Evaluation uses tuple-level Exact Match F1 with post-processing. A tuple is counted as correct only when aspect, category, opinion, and sentiment all match the gold label.
Old deployed model with post-processing:
| Precision | Recall | F1 |
|---|---|---|
| 0.2504 | 0.2147 | 0.2312 |
Final retrained model with post-processing:
| Precision | Recall | F1 |
|---|---|---|
| 0.3341 | 0.2957 | 0.3137 |
Improvement:
+0.0825 F1
V2 LoRA was used as a parameter-efficient fine-tuning ablation. These runs train LoRA adapter weights only and do not replace the V1 full fine-tuned FLAN-T5 model.
| Experiment | Configuration | Post-processed F1 | Interpretation |
|---|---|---|---|
| Random baseline | Rule-free baseline | 0.0000 | Lower-bound baseline |
| TF-IDF + kNN baseline | Traditional retrieval baseline | 0.0579 | Simple ML baseline |
| Old deployed FLAN-T5 | Previous deployed model | 0.2312 | Earlier app model |
| LoRA Run 1 | r=8, alpha=16, target_modules=["q", "v"] |
0.2221 | Learned tuple-style output but below old deployed model |
| LoRA Run 2 | r=16, alpha=32, target_modules=["q", "v"] |
0.2439 | Higher rank improved LoRA performance |
| LoRA Run 3 | r=16, alpha=32, target_modules=["q", "v", "k", "o"] |
0.2478 | Best LoRA run so far |
| V1 full fine-tuned FLAN-T5 | Full model fine-tuning | 0.3137 | Best overall project model |
Run 3 is the best parameter-efficient LoRA result and improves over the random baseline, TF-IDF + kNN baseline, and old deployed FLAN-T5 model. However, LoRA does not outperform the V1 full fine-tuned FLAN-T5 model. The ablation suggests LoRA is useful for efficient experimentation, while full fine-tuning remains the strongest approach for strict ACOS tuple extraction in this project.

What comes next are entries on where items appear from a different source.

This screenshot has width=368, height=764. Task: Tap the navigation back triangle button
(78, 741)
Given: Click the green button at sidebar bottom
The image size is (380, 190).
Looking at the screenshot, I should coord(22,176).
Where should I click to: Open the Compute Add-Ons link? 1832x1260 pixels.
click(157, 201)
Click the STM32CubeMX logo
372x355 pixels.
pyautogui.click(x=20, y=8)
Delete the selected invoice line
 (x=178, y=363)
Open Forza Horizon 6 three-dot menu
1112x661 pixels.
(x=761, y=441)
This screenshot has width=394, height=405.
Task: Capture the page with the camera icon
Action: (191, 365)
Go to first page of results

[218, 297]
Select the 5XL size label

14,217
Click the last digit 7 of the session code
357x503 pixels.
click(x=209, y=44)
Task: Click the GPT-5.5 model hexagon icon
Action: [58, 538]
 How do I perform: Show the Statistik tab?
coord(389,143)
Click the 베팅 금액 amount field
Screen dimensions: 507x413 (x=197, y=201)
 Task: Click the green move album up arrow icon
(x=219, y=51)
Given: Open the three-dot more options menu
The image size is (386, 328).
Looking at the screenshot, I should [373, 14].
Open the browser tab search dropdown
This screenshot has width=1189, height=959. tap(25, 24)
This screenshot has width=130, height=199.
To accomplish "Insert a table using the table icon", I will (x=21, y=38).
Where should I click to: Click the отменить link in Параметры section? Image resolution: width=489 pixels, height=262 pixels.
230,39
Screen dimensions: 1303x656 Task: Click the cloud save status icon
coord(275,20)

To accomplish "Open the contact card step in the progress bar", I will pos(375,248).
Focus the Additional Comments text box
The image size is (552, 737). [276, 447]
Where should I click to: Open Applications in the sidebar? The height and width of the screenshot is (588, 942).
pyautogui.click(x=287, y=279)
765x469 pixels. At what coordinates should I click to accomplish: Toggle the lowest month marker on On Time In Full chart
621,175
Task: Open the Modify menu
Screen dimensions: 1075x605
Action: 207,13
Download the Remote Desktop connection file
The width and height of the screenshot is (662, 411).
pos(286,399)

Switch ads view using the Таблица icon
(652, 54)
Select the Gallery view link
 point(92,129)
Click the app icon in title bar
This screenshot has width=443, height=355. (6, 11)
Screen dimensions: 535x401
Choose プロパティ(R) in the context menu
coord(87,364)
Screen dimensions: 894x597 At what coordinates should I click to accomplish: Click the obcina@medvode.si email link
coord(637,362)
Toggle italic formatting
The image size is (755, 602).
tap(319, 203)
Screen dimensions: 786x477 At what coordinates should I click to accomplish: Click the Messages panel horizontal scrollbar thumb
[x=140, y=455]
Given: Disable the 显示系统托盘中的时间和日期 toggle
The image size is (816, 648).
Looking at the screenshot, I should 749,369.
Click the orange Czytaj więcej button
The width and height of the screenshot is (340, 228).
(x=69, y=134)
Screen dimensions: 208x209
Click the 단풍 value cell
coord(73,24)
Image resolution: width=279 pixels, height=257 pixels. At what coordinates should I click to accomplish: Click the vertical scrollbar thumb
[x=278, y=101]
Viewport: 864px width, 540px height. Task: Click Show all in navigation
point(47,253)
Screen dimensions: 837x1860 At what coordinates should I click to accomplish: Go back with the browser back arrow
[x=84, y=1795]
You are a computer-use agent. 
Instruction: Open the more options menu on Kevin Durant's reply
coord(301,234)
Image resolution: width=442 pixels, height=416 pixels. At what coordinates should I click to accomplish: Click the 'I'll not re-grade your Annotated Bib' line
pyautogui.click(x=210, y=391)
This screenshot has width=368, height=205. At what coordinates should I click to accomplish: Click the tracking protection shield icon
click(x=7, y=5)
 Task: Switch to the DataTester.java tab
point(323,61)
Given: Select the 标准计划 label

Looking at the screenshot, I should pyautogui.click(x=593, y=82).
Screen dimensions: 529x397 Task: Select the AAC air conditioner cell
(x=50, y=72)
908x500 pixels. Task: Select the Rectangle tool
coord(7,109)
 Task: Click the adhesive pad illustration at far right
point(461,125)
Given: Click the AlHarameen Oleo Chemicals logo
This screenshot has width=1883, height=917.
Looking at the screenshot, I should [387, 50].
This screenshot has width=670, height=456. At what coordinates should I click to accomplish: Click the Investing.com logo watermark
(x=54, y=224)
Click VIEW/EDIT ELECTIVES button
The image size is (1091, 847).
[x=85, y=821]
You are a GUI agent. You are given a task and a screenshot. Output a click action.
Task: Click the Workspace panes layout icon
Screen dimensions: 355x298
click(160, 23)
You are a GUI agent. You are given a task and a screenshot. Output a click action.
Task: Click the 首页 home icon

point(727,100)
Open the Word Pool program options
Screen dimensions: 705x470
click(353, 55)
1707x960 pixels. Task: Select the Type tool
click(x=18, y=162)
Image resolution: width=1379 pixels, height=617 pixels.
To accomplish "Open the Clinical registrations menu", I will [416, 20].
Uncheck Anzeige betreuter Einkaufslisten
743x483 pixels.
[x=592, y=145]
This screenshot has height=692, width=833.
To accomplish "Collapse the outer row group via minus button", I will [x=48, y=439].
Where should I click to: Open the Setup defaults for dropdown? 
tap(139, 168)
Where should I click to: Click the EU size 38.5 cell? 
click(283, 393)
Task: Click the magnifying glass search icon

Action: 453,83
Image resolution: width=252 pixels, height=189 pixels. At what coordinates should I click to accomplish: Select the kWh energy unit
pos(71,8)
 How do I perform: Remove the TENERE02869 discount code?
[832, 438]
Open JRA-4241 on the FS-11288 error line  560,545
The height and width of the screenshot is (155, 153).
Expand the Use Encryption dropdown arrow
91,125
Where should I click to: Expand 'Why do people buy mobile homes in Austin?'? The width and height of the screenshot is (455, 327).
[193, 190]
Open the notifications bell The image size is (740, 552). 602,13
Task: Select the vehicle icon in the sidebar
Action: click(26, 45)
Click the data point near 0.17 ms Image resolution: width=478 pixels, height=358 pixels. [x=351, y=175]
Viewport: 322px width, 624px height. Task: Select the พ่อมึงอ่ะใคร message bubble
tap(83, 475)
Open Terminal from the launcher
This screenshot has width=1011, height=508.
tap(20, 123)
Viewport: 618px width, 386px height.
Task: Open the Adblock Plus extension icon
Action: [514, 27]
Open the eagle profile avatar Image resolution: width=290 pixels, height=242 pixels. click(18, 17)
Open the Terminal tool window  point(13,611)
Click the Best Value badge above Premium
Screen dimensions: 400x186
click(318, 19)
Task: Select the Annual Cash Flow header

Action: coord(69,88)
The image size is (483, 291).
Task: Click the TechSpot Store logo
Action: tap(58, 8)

Final model error analysis on the all-domain OATS-ABSA test set:
| Error Type | Count |
|---|---|
| Exact matched tuples | 427 |
| Missed tuples | 220 |
| Hallucinated tuples | 54 |
| Wrong opinion | 508 |
| Wrong category | 299 |
| Wrong sentiment | 145 |
| Malformed output | 0 |
The biggest remaining challenge is that the model sometimes predicts the wrong opinion phrase or category. Many predictions are partially correct, but Exact Match F1 is strict and gives no credit if one field is different.
The Streamlit app contains four main pages:
- Single Review: analyze one English or Bahasa Melayu course review.
- Batch Analysis: upload CSV/Excel files and download structured ACOS results.
- Performance: view final model metrics and old-vs-final comparison.
- About: view the language pipeline, model setup, dataset notes, and limitations.
Using the existing project virtual environment:
cd "C:\Users\Administrator\OneDrive\Desktop\Semester 2 2025-2026\FYP1\Code\course-acos-extraction"
..\course-acos-extraction.venv\Scripts\python.exe -m streamlit run app.pyGeneral setup:
python -m venv .venv
.venv\Scripts\activate
pip install -r requirements.txt
streamlit run app.pycourse-acos-extraction/
|-- app.py
|-- requirements.txt
|-- README.md
|-- models/
| `-- final_flan_t5_acos_model/
|-- data/
| `-- predictions/
| `-- predictions_final.csv
|-- reports/
|-- screenshots/
| |-- 01_single_review_english.png
| |-- 02_single_review_malay.png
| |-- 03_batch_analysis.png
| |-- 04_performance_page.png
| `-- 05_about_page.png
`-- src/
- Exact Match F1 is strict.
- The model was trained on English ACOS data.
- Bahasa Melayu support depends on Malay-to-English translation quality.
- Some opinion phrases and categories are still confused.
- This is a research prototype, not a production system.
- Optional LoRA fine-tuning as an ablation experiment.
- Add more education-domain ACOS data.
- Improve category normalization.
- Improve multilingual training instead of relying only on translation.
- Add human evaluation for course-feedback usefulness.
- Deploy the final version to Hugging Face Spaces.
The fine-tuned FLAN-T5-base model weights are not included in this GitHub repository due to file size limits.
To run the app locally, place the final model folder at:
models/final_flan_t5_acos_model/
The model can later be hosted separately on Hugging Face Model Hub for deployment.